-
Notifications
You must be signed in to change notification settings - Fork 9
Description
You write in the README.md that you support the following formats:
Input Type 5 Bismark coverage2cytosine format:
//Bismark coverage2cytosine format Example: chr1 762 763 + 17 64 CG CGA
Column1: chromosome, which is a string. Column2: nucleotide/start position, an unsigned integer [0,4294967295]. Column3: strand. Column4: methylated C count, an unsigned integer in [0,4294967295]. Column5: C count, an unsigned integer in [0,4294967295]. Column6: C-context, e.g. CG, CH, CHH. Column7: C-context, e.g. CGA, CGT, etc.
Input Type 6 Bismark coverage2cytosine format:
Example: chr1 762 763 0.265625 17 76
Column1: chromosome, which is a string. Column2: nucleotide/start position, an unsigned integer in [0,4294967295]. Column3: nucleotide/end position, an unsigned integer in [0,4294967295]. Column4: methylation percentage, which is calculated by Defiant. Column5: methylated C count, an unsigned integer in [0,4294967295]. Column6: C count, an unsigned integer in [0,4294967295].
However, these don’t entirely match what is described in the bismark_methylation_extractor help:
The genome-wide cytosine methylation output file is tab-delimited in the following format:
<chromosome> <position> <strand> <count methylated> <count non-methylated> <C-context> <trinucleotide context>
and
The coverage output looks like this (tab-delimited, 1-based genomic coords; zero-based half-open coordinates available with
--zero_based):
<chromosome> <start position> <end position> <methylation percentage> <count methylated> <count non-methylated>
-
You call both "coverage2cytosine" format. The "coverage2cytosine" Bismark module can create a "genome-wide cytosine methylation output file" (which looks ALMOST like Input Type 5) from the coverage output (which looks ALMOST like your Input Type 6), but can also be created from bismark_methylation_extractor directly.
-
In Input Type 5 example you show start and end position (and 8 columns in total), but describe below only start position and 7 columns in total.
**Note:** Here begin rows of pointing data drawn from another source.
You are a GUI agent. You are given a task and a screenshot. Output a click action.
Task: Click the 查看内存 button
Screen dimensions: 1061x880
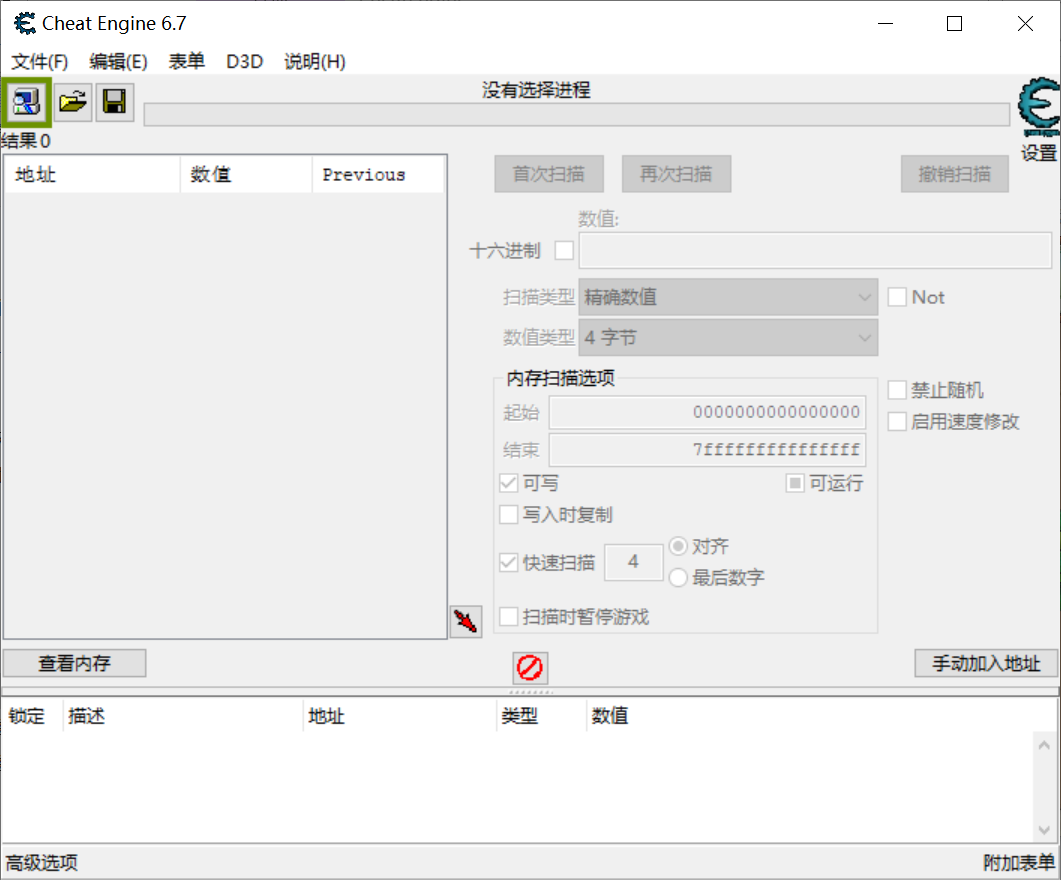click(73, 663)
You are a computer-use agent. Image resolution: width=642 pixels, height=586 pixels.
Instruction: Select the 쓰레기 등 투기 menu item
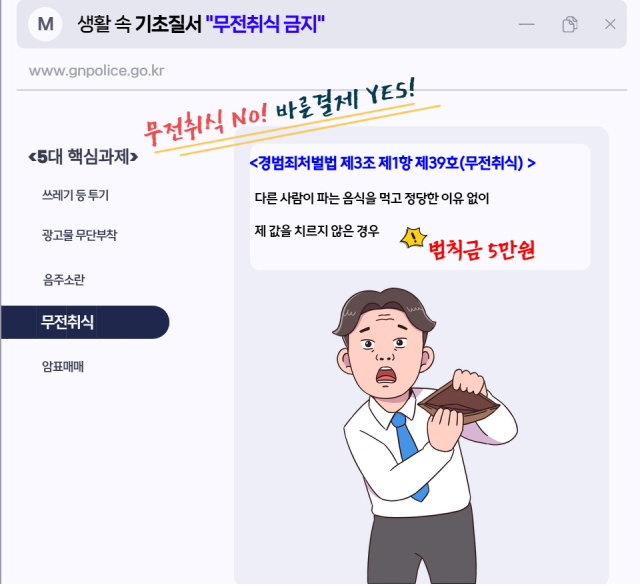(75, 195)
I assume it's just a typo in the example?
-
You write the start/end position for all are in [0,4294967295], Bismark by default uses 1-based, unless
--zero-basedis explicitly specified, and only then it becomes half-open. So, by default it's all 1-based and start position == end position, in your example it says '762 763', so should indeed--zero-basedbe specified? -
Bismark clearly states "count methylated" and "count non-methylated" rather than "methylated C count" and "C count". "C count" sounds like total count (methylated + non-methylated). What is actually expected here?
-
Input Type 6 "Column4: methylation percentage, which is calculated by Defiant." - Why is this calculated by Defiant? And how? Shouldn't this be input to Defiant? It is part of the Bismark coverage output. However your example... "chr1 762 763 0.265625 17 76 "
How would you get to 0.265625? It's neither 17/76, nor 17/(76+17), depending on what you actually mean in no 4... (17/64=0.265625 , assuming the 64 that you mention in input type 5 example )
However, from an Bismark run, I got e.g. in coverage output (test.deduplicated.bismark.cov.gz):
chr3 3008646 3008646 33.3333333333333 1 2
chr3 5620584 5620584 75 3 1
So, the methylation percentage is (100*col5/(col5+col6)) and not (col5/col6)
(Also, the start and end position are same (as stated in 3), unless --zero-based is used, but then it would not be valid input to the coverage2cytosine script.)
Please consider to provide an example call for the bismark_methylation_extractor, that will produce files of the type that defiant will read and process as expected.
Looking forward to test the program once this is clarified.